Chapter 12 #2
“I don’t know yet. But the refinement of method tells me the murders are preparation, not conclusion. The killer is building capability. Testing, improving, removing obstacles. When the purpose arrives, we will wish we had moved faster.”
The parlor doors opened.
Delphine entered with the measured pace of a woman who had decided the room would not intimidate her. Baptiste must have told her where to find them. Bastien had texted the meeting time, had asked her to come, had argued with himself about the invitation for an hour before sending it.
Marcelline and Valentin turned. Ancient eyes, predatory beneath whatever courtesy their expressions maintained.
A mortal woman walking into a room the undead had claimed for themselves.
The atmosphere compressed as they assessed her with the efficiency of beings who had evaluated threats and opportunities since before her grandparents’ grandparents drew their first breath.
Delphine did not slow. She closed the doors behind her, crossed to the empty chair beside Bastien’s designated seat, and sat.

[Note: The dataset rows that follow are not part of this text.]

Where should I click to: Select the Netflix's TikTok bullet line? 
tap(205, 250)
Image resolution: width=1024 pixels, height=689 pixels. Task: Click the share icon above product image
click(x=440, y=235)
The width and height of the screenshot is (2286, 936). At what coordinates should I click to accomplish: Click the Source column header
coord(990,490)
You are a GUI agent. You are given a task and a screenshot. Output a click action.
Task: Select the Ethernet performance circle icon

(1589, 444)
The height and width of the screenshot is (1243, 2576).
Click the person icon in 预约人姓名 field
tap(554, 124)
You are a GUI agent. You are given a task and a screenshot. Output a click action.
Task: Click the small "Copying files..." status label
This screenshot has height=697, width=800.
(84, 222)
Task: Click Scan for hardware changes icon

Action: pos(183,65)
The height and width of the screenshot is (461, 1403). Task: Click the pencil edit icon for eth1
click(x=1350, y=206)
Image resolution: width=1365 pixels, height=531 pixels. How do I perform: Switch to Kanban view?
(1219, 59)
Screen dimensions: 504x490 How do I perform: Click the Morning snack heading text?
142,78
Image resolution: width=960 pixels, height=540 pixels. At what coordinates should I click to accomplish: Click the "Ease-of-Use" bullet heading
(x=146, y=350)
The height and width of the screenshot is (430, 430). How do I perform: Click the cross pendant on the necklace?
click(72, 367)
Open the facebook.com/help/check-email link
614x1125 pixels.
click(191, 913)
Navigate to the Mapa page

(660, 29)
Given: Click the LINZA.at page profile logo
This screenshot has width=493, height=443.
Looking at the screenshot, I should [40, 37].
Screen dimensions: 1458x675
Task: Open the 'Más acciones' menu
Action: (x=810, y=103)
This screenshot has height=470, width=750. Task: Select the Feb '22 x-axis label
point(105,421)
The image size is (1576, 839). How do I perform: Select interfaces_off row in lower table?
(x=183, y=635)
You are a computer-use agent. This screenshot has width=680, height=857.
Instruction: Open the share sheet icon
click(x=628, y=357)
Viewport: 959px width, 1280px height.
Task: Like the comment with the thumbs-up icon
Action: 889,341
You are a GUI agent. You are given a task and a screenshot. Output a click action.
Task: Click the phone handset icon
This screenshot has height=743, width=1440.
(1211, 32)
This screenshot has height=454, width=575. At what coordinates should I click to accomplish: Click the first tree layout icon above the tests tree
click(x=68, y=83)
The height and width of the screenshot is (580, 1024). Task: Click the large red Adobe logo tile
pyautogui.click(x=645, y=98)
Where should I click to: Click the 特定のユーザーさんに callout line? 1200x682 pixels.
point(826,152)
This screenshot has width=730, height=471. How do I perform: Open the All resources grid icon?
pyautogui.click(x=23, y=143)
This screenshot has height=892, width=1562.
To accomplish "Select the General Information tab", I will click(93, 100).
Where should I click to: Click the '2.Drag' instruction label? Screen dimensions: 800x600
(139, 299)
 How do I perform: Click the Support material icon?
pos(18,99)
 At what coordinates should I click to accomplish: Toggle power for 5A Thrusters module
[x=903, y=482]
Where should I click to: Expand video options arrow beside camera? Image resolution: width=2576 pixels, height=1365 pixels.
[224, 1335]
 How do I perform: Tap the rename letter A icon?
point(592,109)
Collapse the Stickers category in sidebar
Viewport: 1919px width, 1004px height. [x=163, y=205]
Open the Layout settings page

“Miss LeClair has been assisting the investigation,” Bastien said.
He kept his voice flat, stripped it of everything that had reorganized itself inside his chest the moment she walked through that door.
“Her expertise in archival records and historical documentation has contributed to the identification of victim patterns.”
Marcelline’s gaze settled on Delphine. She took her time.
“Miss LeClair.” Her voice carried neither warmth nor hostility. “Your work at the Archive has come to my attention.”
“I imagine a great deal comes to your attention.” Delphine opened her bag and withdrew her notebook. Her hands moved with economy—no wasted motion, no uncertainty. “I have analysis to share, if you’re interested in hearing it.”
Marcelline inclined her head. Permission.
Bastien watched Delphine arrange her materials on the table—notebook, pen, a folded page of notes she had prepared before arriving.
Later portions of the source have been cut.